Dr. Fernando Vásquez Botero

Bogotá, D.C., febrero cinco dos mil tres.

EXTRACTOS: «Se considera

La acusación se centra en controvertir la conclusión del tribunal en el sentido que el demandante no demostró en el juicio su condición de trabajador oficial, afirmada en la demanda ordinaria, por lo que carece de competencia para dirimir el conflicto jurídico planteado entre las partes.

En tal dirección aduce el censor que el tema de la forma de vinculación del accionante a la empleadora no fue objeto de controversia entre las partes, y que la afirmación que hiciera éste en el gestor en el sentido que su vinculación laboral siempre estuvo regida por un contrato de trabajo es prueba suficiente para concluir que la jurisdicción ordinaria laboral es competente para dirimir el litigio, máxime cuando la entidad llamada al juicio ni siquiera propuso la excepción de “falta de competencia en la jurisdicción laboral (...)” (fl. 14 cdno. de cas.), y fue ella misma quien aportó copia autentica del contrato laboral.

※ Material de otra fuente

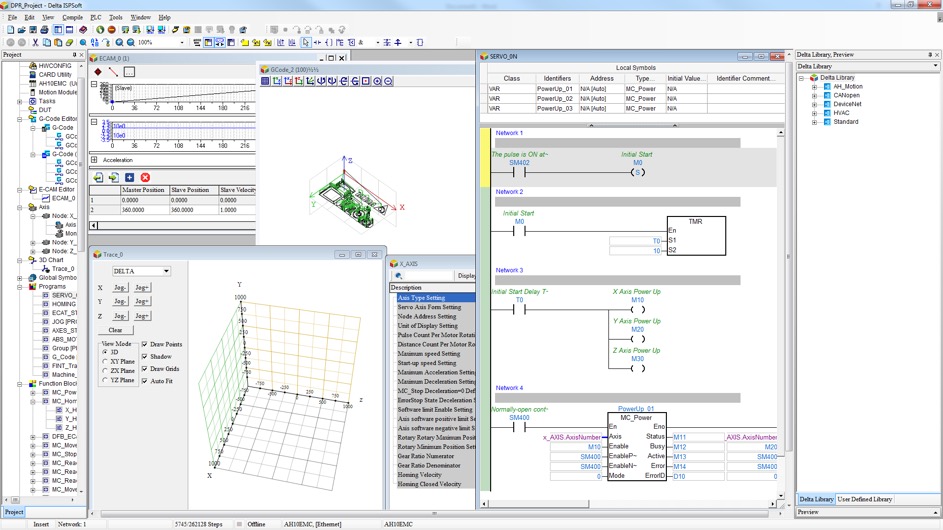Click the red delete row icon in ECAM editor
This screenshot has width=943, height=530.
pyautogui.click(x=145, y=178)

Sin embargo, el ataque no está llamado a prosperar, por las siguientes razones:

1. Del examen al escrito que le dio génesis al presente proceso, visibles a folios 3 a 18 del expediente, si bien es cierto que la actora afirmó haber mantenido la condición de trabajadora oficial durante toda su vinculación al servicio de la demandada, ésta en ningún momento acepta tal aseveración al dar contestación a la demanda que obra a folios 44 a 47, al punto de expresar en forma general sobre los hechos, que ellos deberán ser probados en el curso del juicio. En esa dirección, el tribunal no pudo haber incurrido en la primera equivocación fáctica que se le imputa, de donde deviene razonable que el ad quem hubiera entrado inicialmente a examinar en su proveído el tema de la forma de vinculación laboral entre las partes, en camino de determinar si la jurisdicción ordinaria laboral era la competente para dirimir el conflicto surgido entre ellas.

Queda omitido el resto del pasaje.